PROBLEM TO WORK ON => The records below need to be copied in full. Match them exactly.

Pixel coordinate grounding data =>
Start of Block

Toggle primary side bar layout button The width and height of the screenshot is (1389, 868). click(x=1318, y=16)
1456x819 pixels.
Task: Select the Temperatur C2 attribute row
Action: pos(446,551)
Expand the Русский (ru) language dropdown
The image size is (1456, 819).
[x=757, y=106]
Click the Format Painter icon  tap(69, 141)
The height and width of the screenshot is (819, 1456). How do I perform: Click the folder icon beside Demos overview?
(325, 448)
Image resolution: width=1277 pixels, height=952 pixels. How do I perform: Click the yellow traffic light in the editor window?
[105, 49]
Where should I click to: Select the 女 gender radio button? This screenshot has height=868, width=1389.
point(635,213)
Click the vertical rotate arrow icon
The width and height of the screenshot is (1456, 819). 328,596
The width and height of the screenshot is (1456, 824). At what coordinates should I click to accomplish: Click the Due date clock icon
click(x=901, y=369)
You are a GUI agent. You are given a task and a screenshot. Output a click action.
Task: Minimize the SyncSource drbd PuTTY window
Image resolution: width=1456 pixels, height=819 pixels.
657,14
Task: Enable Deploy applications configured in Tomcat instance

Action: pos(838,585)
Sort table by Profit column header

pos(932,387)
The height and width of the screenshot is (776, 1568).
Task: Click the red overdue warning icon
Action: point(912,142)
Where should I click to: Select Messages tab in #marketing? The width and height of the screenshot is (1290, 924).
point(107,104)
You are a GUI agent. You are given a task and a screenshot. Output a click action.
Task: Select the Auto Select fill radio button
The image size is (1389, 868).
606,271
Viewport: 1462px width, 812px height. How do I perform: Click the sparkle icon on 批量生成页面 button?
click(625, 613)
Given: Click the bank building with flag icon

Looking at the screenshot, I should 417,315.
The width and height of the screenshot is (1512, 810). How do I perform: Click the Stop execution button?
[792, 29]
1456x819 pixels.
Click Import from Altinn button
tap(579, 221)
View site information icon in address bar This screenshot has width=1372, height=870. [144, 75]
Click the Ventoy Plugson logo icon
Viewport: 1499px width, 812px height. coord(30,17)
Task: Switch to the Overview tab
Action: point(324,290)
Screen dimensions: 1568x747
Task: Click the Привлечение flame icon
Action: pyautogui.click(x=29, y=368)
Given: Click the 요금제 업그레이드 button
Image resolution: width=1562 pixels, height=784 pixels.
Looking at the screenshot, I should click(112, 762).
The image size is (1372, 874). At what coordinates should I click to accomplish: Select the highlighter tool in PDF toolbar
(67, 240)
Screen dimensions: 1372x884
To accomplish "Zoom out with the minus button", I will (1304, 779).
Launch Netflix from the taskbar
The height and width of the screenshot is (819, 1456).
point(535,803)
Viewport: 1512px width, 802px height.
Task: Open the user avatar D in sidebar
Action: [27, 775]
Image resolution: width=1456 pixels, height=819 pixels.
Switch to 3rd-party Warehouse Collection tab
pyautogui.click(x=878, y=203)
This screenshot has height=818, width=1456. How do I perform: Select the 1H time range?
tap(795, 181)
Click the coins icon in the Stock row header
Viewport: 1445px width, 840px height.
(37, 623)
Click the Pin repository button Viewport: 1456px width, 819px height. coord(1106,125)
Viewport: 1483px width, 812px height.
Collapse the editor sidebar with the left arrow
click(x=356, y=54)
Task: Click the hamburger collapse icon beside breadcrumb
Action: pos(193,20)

End of Block

RESULT FOR THIS TASK =>
Toggle primary side bar layout button The width and height of the screenshot is (1389, 868). click(x=1318, y=16)
1456x819 pixels.
Task: Select the Temperatur C2 attribute row
Action: pos(446,551)
Expand the Русский (ru) language dropdown
The image size is (1456, 819).
[x=757, y=106]
Click the Format Painter icon  tap(69, 141)
The height and width of the screenshot is (819, 1456). How do I perform: Click the folder icon beside Demos overview?
(325, 448)
Image resolution: width=1277 pixels, height=952 pixels. How do I perform: Click the yellow traffic light in the editor window?
[105, 49]
Where should I click to: Select the 女 gender radio button? This screenshot has height=868, width=1389.
point(635,213)
Click the vertical rotate arrow icon
The width and height of the screenshot is (1456, 819). 328,596
The width and height of the screenshot is (1456, 824). At what coordinates should I click to accomplish: Click the Due date clock icon
click(x=901, y=369)
You are a GUI agent. You are given a task and a screenshot. Output a click action.
Task: Minimize the SyncSource drbd PuTTY window
Image resolution: width=1456 pixels, height=819 pixels.
657,14
Task: Enable Deploy applications configured in Tomcat instance

Action: pos(838,585)
Sort table by Profit column header

pos(932,387)
The height and width of the screenshot is (776, 1568).
Task: Click the red overdue warning icon
Action: point(912,142)
Where should I click to: Select Messages tab in #marketing? The width and height of the screenshot is (1290, 924).
point(107,104)
You are a GUI agent. You are given a task and a screenshot. Output a click action.
Task: Select the Auto Select fill radio button
The image size is (1389, 868).
606,271
Viewport: 1462px width, 812px height. How do I perform: Click the sparkle icon on 批量生成页面 button?
click(625, 613)
Given: Click the bank building with flag icon

Looking at the screenshot, I should 417,315.
The width and height of the screenshot is (1512, 810). How do I perform: Click the Stop execution button?
[792, 29]
1456x819 pixels.
Click Import from Altinn button
tap(579, 221)
View site information icon in address bar This screenshot has width=1372, height=870. [144, 75]
Click the Ventoy Plugson logo icon
Viewport: 1499px width, 812px height. coord(30,17)
Task: Switch to the Overview tab
Action: point(324,290)
Screen dimensions: 1568x747
Task: Click the Привлечение flame icon
Action: pyautogui.click(x=29, y=368)
Given: Click the 요금제 업그레이드 button
Image resolution: width=1562 pixels, height=784 pixels.
Looking at the screenshot, I should click(112, 762).
The image size is (1372, 874). At what coordinates should I click to accomplish: Select the highlighter tool in PDF toolbar
(67, 240)
Screen dimensions: 1372x884
To accomplish "Zoom out with the minus button", I will (1304, 779).
Launch Netflix from the taskbar
The height and width of the screenshot is (819, 1456).
point(535,803)
Viewport: 1512px width, 802px height.
Task: Open the user avatar D in sidebar
Action: [27, 775]
Image resolution: width=1456 pixels, height=819 pixels.
Switch to 3rd-party Warehouse Collection tab
pyautogui.click(x=878, y=203)
This screenshot has height=818, width=1456. How do I perform: Select the 1H time range?
tap(795, 181)
Click the coins icon in the Stock row header
Viewport: 1445px width, 840px height.
(37, 623)
Click the Pin repository button Viewport: 1456px width, 819px height. coord(1106,125)
Viewport: 1483px width, 812px height.
Collapse the editor sidebar with the left arrow
click(x=356, y=54)
Task: Click the hamburger collapse icon beside breadcrumb
Action: pos(193,20)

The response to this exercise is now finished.